Investors with an interest in Financial - Consumer Loans stocks have likely encountered both Lexinfintech Holdings (LX - Free Report) and First Cash Financial Services (FCFS - Free Report) . But which of these two stocks presents investors with the better value opportunity right now? Let's take a closer look.
There are plenty of strategies for discovering value stocks, but we have found that pairing a strong Zacks Rank with an impressive grade in the Value category of our Style Scores system produces the best returns. The Zacks Rank favors stocks with strong earnings estimate revision trends, and our Style Scores highlight companies with specific traits.
Right now, Lexinfintech Holdings is sporting a Zacks Rank of #2 (Buy), while First Cash Financial Services has a Zacks Rank of #3 (Hold). This means that LX's earnings estimate revision activity has been more impressive, so investors should feel comfortable with its improving analyst outlook. However, value investors will care about much more than just this.
Value investors also tend to look at a number of traditional, tried-and-true figures to help them find stocks that they believe are undervalued at their current share price levels.
The Style Score Value grade factors in a variety of key fundamental metrics, including the popular P/E ratio, P/S ratio, earnings yield, cash flow per share, and a number of other key stats that are commonly used by value investors.
LX currently has a forward P/E ratio of 5.04, while FCFS has a forward P/E of 22.97. We also note that LX has a PEG ratio of 0.37. This metric is used similarly to the famous P/E ratio, but the PEG ratio also takes into account the stock's expected earnings growth rate. FCFS currently has a PEG ratio of 1.53.

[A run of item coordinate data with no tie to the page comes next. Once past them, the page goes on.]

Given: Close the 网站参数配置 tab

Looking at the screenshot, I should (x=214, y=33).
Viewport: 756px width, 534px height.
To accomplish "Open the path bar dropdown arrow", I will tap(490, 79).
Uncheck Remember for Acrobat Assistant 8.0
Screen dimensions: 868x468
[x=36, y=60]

Another notable valuation metric for LX is its P/B ratio of 2.03. The P/B is a method of comparing a stock's market value to its book value, which is defined as total assets minus total liabilities. By comparison, FCFS has a P/B of 2.90.
These metrics, and several others, help LX earn a Value grade of A, while FCFS has been given a Value grade of C.
LX has seen stronger estimate revision activity and sports more attractive valuation metrics than FCFS, so it seems like value investors will conclude that LX is the superior option right now.